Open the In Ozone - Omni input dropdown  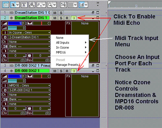[26, 33]
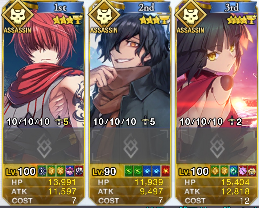The height and width of the screenshot is (208, 259).
Task: Open the empty craft essence slot on the 1st card
Action: [44, 146]
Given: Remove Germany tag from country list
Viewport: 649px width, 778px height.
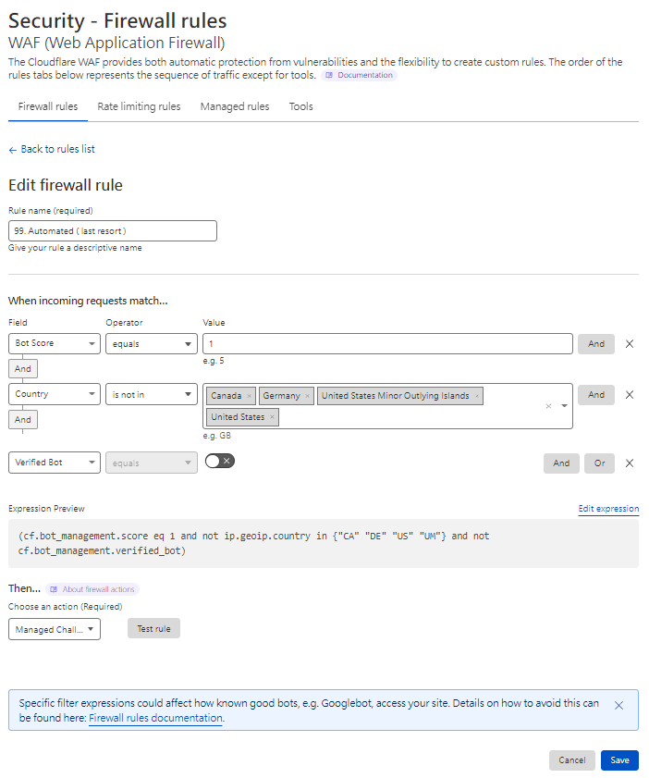Looking at the screenshot, I should tap(308, 396).
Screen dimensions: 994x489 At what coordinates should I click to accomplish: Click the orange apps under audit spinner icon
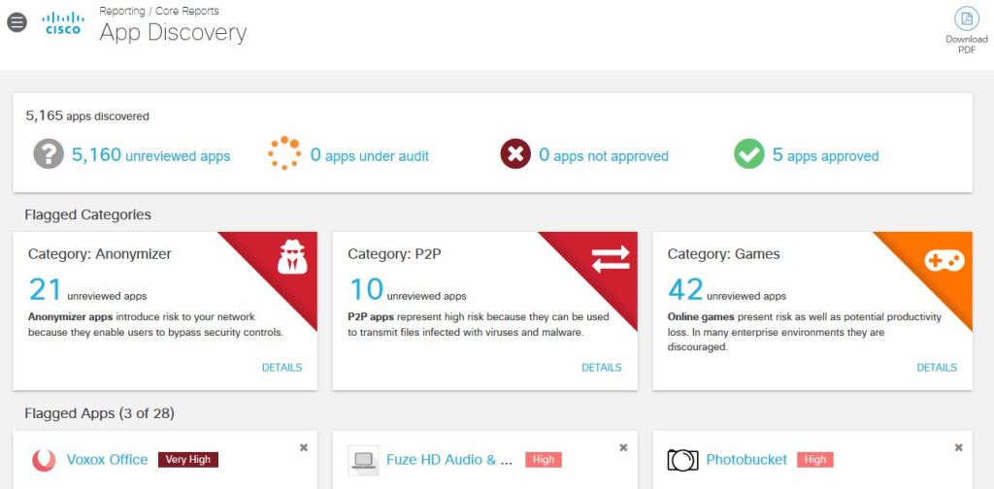pyautogui.click(x=285, y=154)
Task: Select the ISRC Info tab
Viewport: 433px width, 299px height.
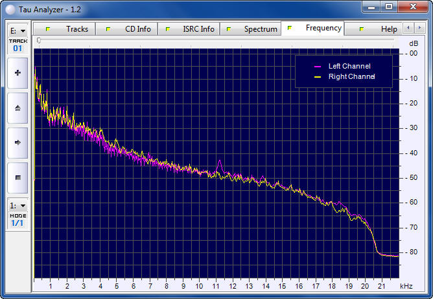Action: (x=191, y=29)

◆ Problem to work on:
Copy exactly, and copy nothing else: the lines from the one containing "Task: Select the ISRC Info tab" through the end of the data, both ends included, with pictures left out.

◆ Answer space:
Task: Select the ISRC Info tab
Viewport: 433px width, 299px height.
Action: (x=191, y=29)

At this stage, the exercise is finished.